Noah and his family entered the Ark.

 

And after seven days the waters of the Flood came upon the earth …. And rain fell upon the earth forty days and forty nights (Genesis 7:7, 10, 12).

 

Moses went up onto Mount Sinai.

 

The glory of the Lord settled on Mount Sinai, and the cloud covered it six days; and on the seventh day He called to Moses out of the midst of the cloud …. And Moses was on the mountain forty days and forty nights’ (Exodus 24:15, 16, 18).

 

(v) Same Date

 

  1. Mackinlay, who synchronised the dates of the Flood and Exodus, tying these in with the New Testament (The Magi: How They Recognised Christ’s Star, Hodder and Stoughton, 1907), says: “[Christ] rose from the dead on the day after the Sabbath after the Passover (John 20:1); the day on which the sheaf of first-fruits, promise of the future harvest, was waved before God (Leviticus 23:10,11). Hence we are told by St. Paul that as ‘Christ the first-fruits’ (I Corinthians 15:20, 23) rose, so those who believe in Him will also rise afterwards. This day was the anniversary of Israel’s crossing through the Red Sea (Exodus 12-14), and, as in the case of the Passover, it was also a date memorable in early history, being the day when the Ark came to rest on Mount Ararat (Genesis 8:4)”.

 

(vi) Ark at the Mountain

 

The Flood that destroyed humankind carried Noah and his family safely to the mountain, where the Ark landed (Genesis 8:4). Moses led his people safely through the Sea, which closed over their enemies. He had the Ark of the Covenant constructed at the sacred mountain (Ex. 25:10ff.).

 

(vii) Altar Built at the Mountain

 

Noah built an altar to the Lord (on the mountain?) (Genesis 8:20). Moses built an altar at the foot of the mountain (according to the design he had seen on the mountain?) (cf. Exodus 27:1, 8).

 

(viii) Covenant at the Mountain

 

God made a covenant with Noah at the mountain (Genesis 9:9). God made a covenant with Moses at the mountain (e.g. Exodus 24:8). The recorded laws that God gave to Noah were few by comparison with those given to Moses at Sinai.

These few, nonetheless, are strikingly similar to certain of the latter: God’s first command to Noah was: ‘… be fruitful and multiply upon the earth’ (Genesis 8:17).
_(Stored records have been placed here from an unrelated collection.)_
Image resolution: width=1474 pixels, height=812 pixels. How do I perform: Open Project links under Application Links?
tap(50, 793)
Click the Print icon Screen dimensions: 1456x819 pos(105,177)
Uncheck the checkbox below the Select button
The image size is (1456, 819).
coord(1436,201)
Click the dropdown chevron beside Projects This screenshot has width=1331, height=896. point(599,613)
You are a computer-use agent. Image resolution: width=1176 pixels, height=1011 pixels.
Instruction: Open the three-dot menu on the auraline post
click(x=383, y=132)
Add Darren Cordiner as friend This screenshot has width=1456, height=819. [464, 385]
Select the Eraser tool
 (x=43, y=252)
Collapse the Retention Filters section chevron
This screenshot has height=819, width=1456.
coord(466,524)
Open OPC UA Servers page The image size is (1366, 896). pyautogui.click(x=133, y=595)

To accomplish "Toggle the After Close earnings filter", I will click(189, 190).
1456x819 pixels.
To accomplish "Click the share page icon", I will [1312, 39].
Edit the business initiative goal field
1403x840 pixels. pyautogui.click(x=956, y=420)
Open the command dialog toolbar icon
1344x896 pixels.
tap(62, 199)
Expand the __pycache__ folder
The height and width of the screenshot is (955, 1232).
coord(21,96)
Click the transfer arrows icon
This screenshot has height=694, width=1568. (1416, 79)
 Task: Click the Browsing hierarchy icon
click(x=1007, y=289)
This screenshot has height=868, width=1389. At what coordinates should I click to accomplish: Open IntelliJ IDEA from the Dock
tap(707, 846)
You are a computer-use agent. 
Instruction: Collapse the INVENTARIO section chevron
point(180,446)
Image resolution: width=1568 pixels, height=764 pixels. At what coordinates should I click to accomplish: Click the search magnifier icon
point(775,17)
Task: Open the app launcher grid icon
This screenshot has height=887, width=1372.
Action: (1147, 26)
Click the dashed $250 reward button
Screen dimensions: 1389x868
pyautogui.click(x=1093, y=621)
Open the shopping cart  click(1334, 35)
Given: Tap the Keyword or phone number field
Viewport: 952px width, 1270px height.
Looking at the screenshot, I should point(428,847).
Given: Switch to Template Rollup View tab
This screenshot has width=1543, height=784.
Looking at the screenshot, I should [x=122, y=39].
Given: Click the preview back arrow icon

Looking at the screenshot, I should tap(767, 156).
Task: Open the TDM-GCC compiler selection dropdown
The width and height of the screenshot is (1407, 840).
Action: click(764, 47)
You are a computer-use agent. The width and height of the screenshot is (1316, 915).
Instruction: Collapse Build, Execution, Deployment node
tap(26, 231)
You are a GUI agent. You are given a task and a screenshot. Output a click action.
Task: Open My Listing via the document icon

God tells the Israelites at Sinai: ‘And I will … make you fruitful and multiply you’ (Leviticus 26:9). ‘You shall not eat flesh with its life, that is, its blood’ (Genesis 9:4). Similarly, at Sinai: ‘… you shall eat no blood whatever’ (Leviticus 7:26).

Regarding murder: ‘Whoever sheds the blood of man, by man shall his blood be shed …’ (Genesis 9:6). This is summed up at Sinai by: ‘You shall not kill’ (Exodus 20:13).

Finally, “Ham, the father of Canaan, saw the nakedness of his father [Noah]”, and his off-spring was cursed by Noah (Genesis 9:22, 25). This was remembered at Sinai, when God told Israel: ‘You shall not uncover the nakedness of your father …’ (Leviticus 18:7).

 

Finally, we might recall the tradition that Noah carried the skull (bones?) of first man, Adam, in the Ark (through the waters), and that it was later buried by Noah’s son, Shem, in Israel, at Golgotha. And Moses carried from Egypt (and through the Sea) the bones of the patriarch Joseph (Exodus 13:19), these being later buried in Israel, at Shechem (Joshua 24:32).